Abstract
Nowadays, traffic loads on applications can increase or decrease drastically and in short time periods, meaning that applications need to easily scale-out and scale-down. To do so, they need to be supported by an infrastructure that can accommodate resources extension or decrease resources, but more importantly, codes should be written to support scalability.
In our Big Data era, applications collect and process huge amounts of data. To fulfill their purpose, these applications need to process the data in a reasonable timeframe and without consuming too many resources.
When developing a service that processes a large amount of data, developers ought to be resource-aware. The manipulation of large data sets in libraries such as pandas and NumPy often duplicates data in memory, ultimately causing unnecessary and rapid resource limitations. Take the case of matching a table of students with a list of exams. Each student takes all the tests (and all tests are taken by all the students). If we wanted to express this relationship in a table, it would require a table of (# of students) x (# of tests) rows. For large datasets, this could far exceed memory limitations.
More to the point, a lack of resource-awareness could create some of the many problems listed below, for example:
- Holding the main thread busy – Intensive CPU workload could lead to other requests being stuck.
- OOM – processing a huge amount of data in memory could exceed the amount of memory in the physical server.
- CPU loads – performing intensive computations can lead to our application latency, which influences our user’s experience.
Besides, simply extending the resources (scaling-up) or deploying more instances of an application (scaling-out) won’t help.****Scaling-up has a limitation of the server CPU and Memory resources, which makes it limited for a BigData environment. Also, Scaling-out isn’t possible when the application holds all the data and tries to process it at once.
So, how can we use scale-out in a data-driven application?
The Dispatcher Pattern
There are many ways to help our code support scaling, One of which is using a pattern named Dispatcher.
The dispatcher pattern decouples the execution of tasks from the one who commanded the task. Comparable to master-slave architecture, a dispatcher who sends commands to the slaves who performs them.
The dispatcher does more than just sending commands to its workers. It applies some computation logic before sending the command to its workers. An example of the logic is dividing the data into categories, for instance by day. While working with that methodology, we can scale-out our application on-demand.
The benefits of using the dispatcher pattern:
- Efficient resource utilization – While working with the dispatcher pattern, one can decide when to scale an application based on the system loads and save costs by reducing the consumption of needless resources.
- Separation of the business logic and data preprocessing – using this pattern, one can separate the concerns. Each component has a better-defined purpose; the dispatcher asks the slave to execute atomic operations, and the slave executes a simpler operation.
- Easy for debugging – while working with this method, one can detect bugs on a smaller and atomic part the of data (which one batch was faulty).
- Improve processing time – the more workers deployed, the faster the data processing.

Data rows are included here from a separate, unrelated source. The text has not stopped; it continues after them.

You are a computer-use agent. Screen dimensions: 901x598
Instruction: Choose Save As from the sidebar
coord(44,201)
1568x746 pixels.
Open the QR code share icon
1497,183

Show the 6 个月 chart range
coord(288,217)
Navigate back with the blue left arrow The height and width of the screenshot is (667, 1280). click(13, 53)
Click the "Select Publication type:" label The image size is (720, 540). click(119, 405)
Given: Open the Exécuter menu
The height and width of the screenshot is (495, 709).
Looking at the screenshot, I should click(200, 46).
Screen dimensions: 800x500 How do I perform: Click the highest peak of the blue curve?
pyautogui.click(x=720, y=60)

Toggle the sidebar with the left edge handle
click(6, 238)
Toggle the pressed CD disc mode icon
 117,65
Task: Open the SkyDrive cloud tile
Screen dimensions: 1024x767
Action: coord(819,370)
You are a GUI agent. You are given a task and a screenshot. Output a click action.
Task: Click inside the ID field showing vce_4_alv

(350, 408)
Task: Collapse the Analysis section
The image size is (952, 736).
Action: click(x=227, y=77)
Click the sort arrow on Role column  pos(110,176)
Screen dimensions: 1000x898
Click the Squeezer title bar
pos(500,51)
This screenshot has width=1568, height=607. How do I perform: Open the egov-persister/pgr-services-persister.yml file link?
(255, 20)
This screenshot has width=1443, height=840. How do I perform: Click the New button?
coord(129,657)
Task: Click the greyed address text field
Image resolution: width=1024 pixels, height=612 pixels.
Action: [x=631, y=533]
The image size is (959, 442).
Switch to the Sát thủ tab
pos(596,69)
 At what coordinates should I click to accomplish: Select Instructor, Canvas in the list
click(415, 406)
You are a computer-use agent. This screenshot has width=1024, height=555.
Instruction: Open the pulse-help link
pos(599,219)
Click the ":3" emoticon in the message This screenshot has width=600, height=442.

There are many ways to implement the dispatcher pattern in your application, Here we’re going to implement it in a Microservices environment using Apache Kafka(Event Streaming Platform).
Apache Kafka supports PubSub architecture, which means that there is a publisher that publishes messages to a queue(called a Topic) and there are consumers, who consume messages from that topic. (Apache Kafka has much more capabilities but this is out of scope for this article).
We will use Apache Kafka to deliver messages between the Dispatcher and its workers and show how the support for scale comes to be.
Example for the use of the Dispatcher Pattern
In this example, we’re going to perform manipulation on the COVID19 dataset, The dataset is fake and generated using the faker library. The dataset contains a timeframe of the positive and negative cases of COVID19 around the word and has the following attributes: patient name, city, country, birth_date, and the date and result of the COVID19 test.
The idea is to calculate the countries positive rate for COVID19 cross-time the dataset timeframe.
Link for the dataset: dataset.
Dataset exploration:

According to the picture below, the dataset contains 2M records, Each record presents a patient with its COVID19 test result. The dataset time frame is between 01/03/2020— 01/01/2021.
The Dispatcher
The dispatcher’s task is to split the data into an atomic permutation and dispatch the data to its workers to manipulate it. The keys: "country" and "date_hour" present the atomic permutation we want to calculate the positive rate for. As we can see, here the dispatcher task is small and the dispatcher just has to group the data into the country and date_hour key, which isn’t an intensive operation, The dispatcher task doesn’t always have to be a heavy one.

Once the dispatcher task is implemented, we will dispatch all the jobs to the workers using the Kafka Broker, there are few libraries to work with Kafka, I prefer to use Kafka-confluent, which is faster according to the attached benchmark (http://activisiongamescience.github.io/2016/06/15/Kafka-Client-Benchmarking/) and also has good documentation.
The Worker’s
After dispatching, the Kafka consumers (our workers) will consume msg by msg and start working on the jobs.
The worker’s task is to take each job at a time, which each job containing the records of a specific date and country, and calculate the covid19 positive rate for it. It’s important to understand that the worker could run more than 1 job (passing 1 state), but can run each job at a time.

We can see that the worker’s tasks are small and give us the ability to diagnose bugs easily. One more advantage is that if the data processing is unexpectedly turned off, we don’t have to start the processing from the beginning.
After all, workers finished their jobs, we can contact all of the results and plot our insights.

In the plot below, we can see the COVID19 positive rate cross dates in all our dataset countries.
Let’s summarize this demo with a bar plot of the comparison between run this task using a dispatcher pattern and run it without a dispatcher pattern.

Summary
This article comes to emphasizes the importance of the code to support Scaling when you are developing your next data processing job. Do not put attention that our code supports scaling or not know which amount of data we’re trying to processing could lead to multiple issues. In this article, we saw one way to write code which supports scaling and saw practical example how to implement it using Apache Kafka.
Hope you find it useful (: